Task directions:
Starting with the line below that holds "This screenshot has width=644, height=359." and stopping after the line that holds "You are a GUI", transcribe the lines exactly, leaving out all pictures.
============================================================
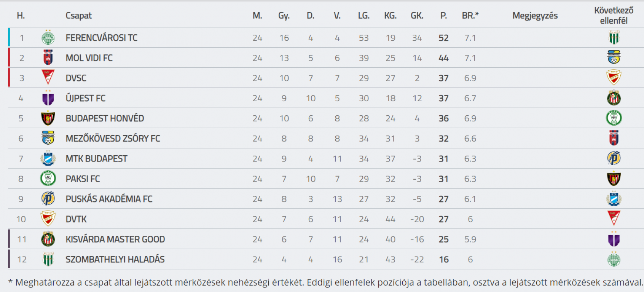Open KISVÁRDA MASTER GOOD team page

point(115,239)
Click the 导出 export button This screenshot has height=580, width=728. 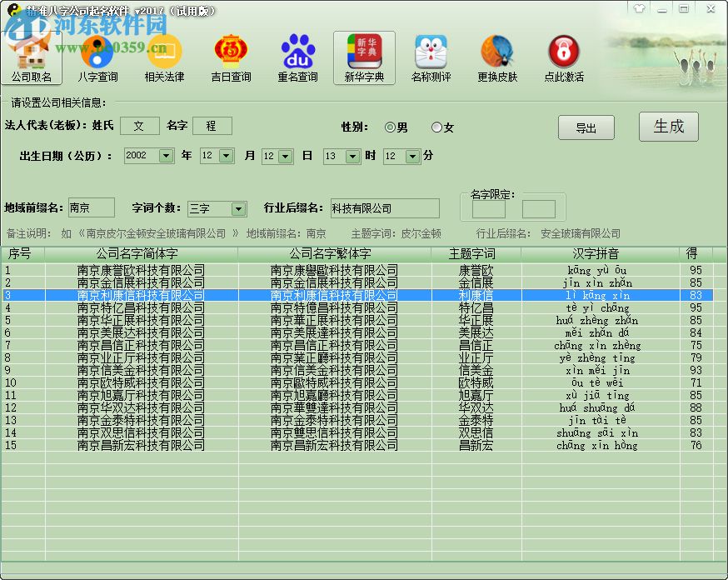[x=586, y=128]
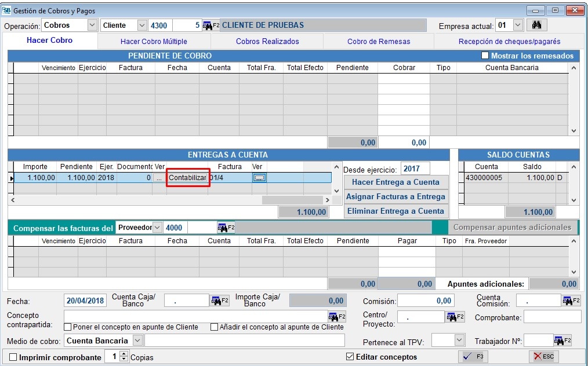Click the binoculars icon next to Empresa actual

coord(536,25)
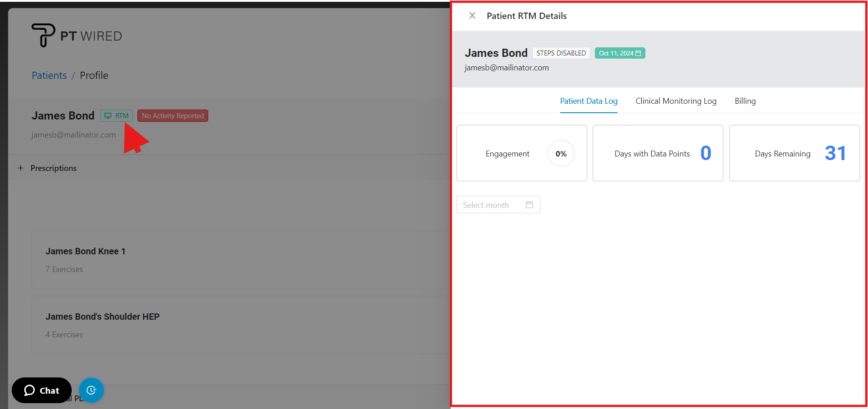
Task: Click the Days with Data Points card
Action: [x=658, y=153]
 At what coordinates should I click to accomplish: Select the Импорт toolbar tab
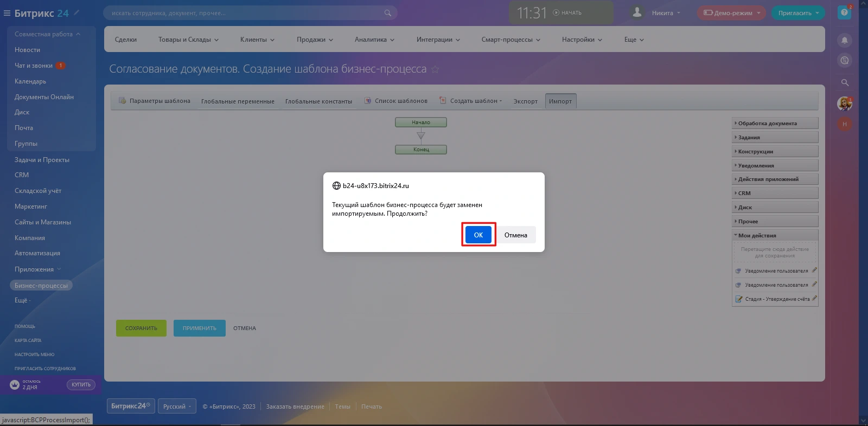[x=560, y=101]
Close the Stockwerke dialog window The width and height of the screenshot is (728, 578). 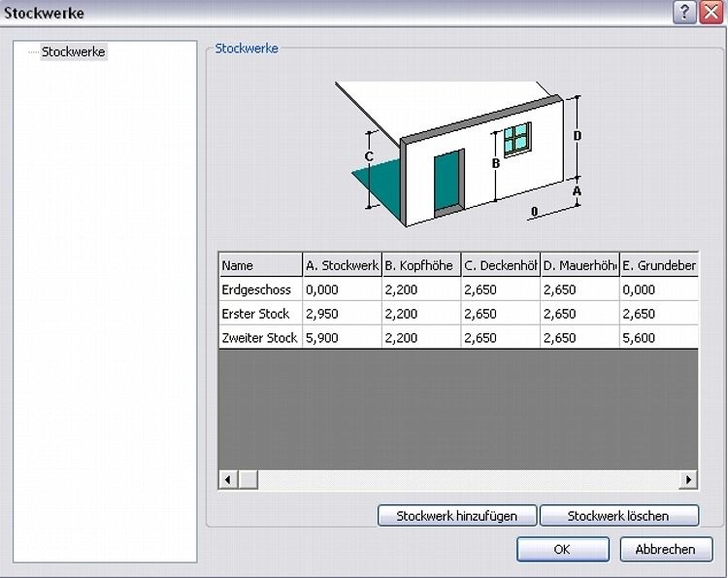coord(711,13)
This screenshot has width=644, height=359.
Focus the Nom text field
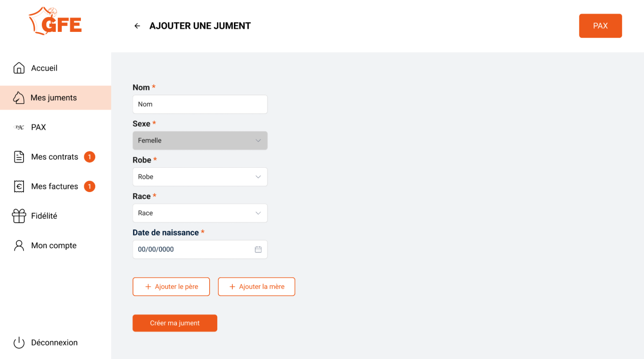click(x=200, y=104)
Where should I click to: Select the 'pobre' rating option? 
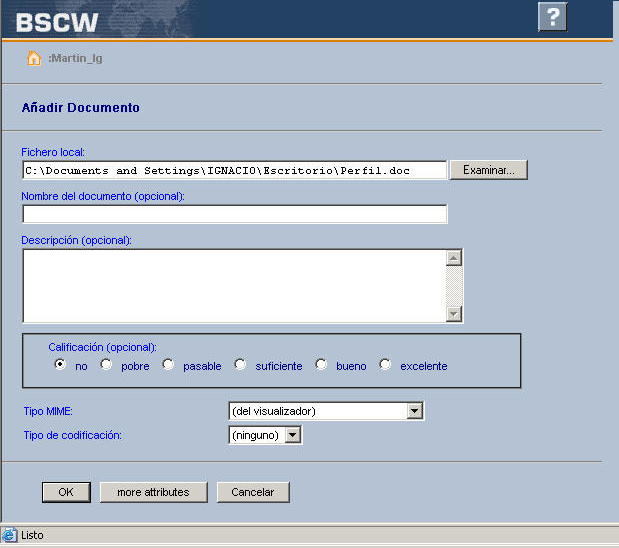point(106,365)
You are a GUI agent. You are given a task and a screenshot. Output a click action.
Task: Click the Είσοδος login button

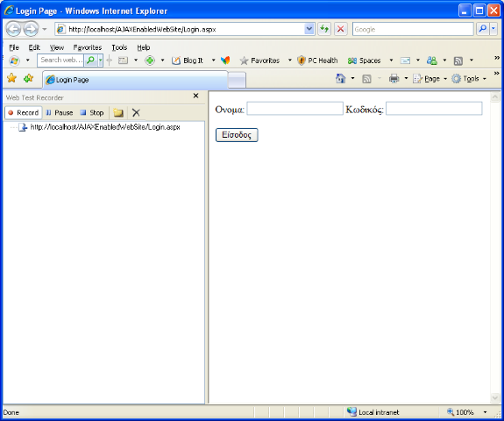(x=237, y=135)

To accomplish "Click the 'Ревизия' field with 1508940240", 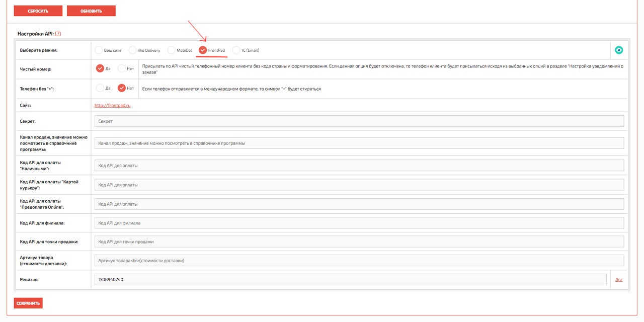I will 350,280.
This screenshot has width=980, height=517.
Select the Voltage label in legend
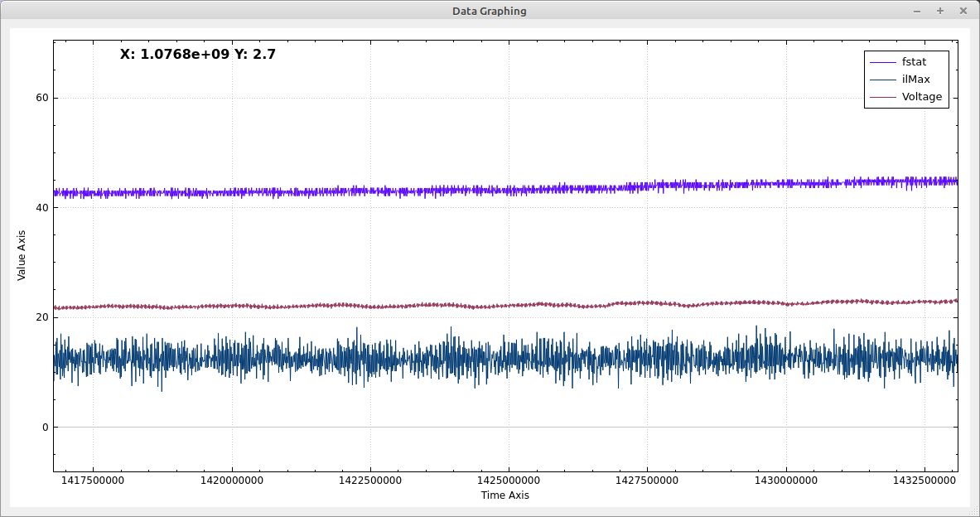(x=921, y=97)
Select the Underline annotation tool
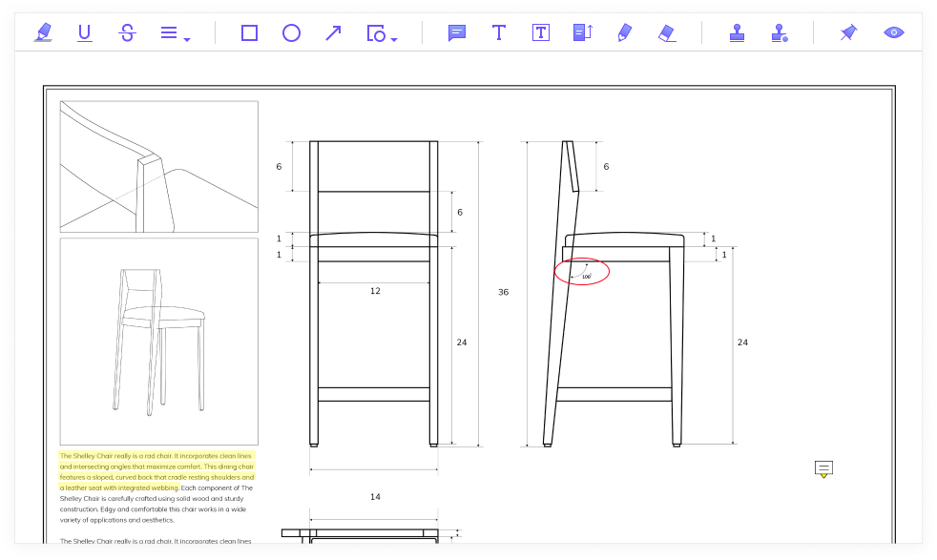Image resolution: width=937 pixels, height=560 pixels. point(85,32)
============================================================
Task solution:
This screenshot has width=644, height=359.
Focus the Nom text field
click(x=200, y=104)
Where should I click to: Select the 'pobre' rating option? 
point(106,365)
You are a GUI agent. You are given a task and a screenshot. Output a click action.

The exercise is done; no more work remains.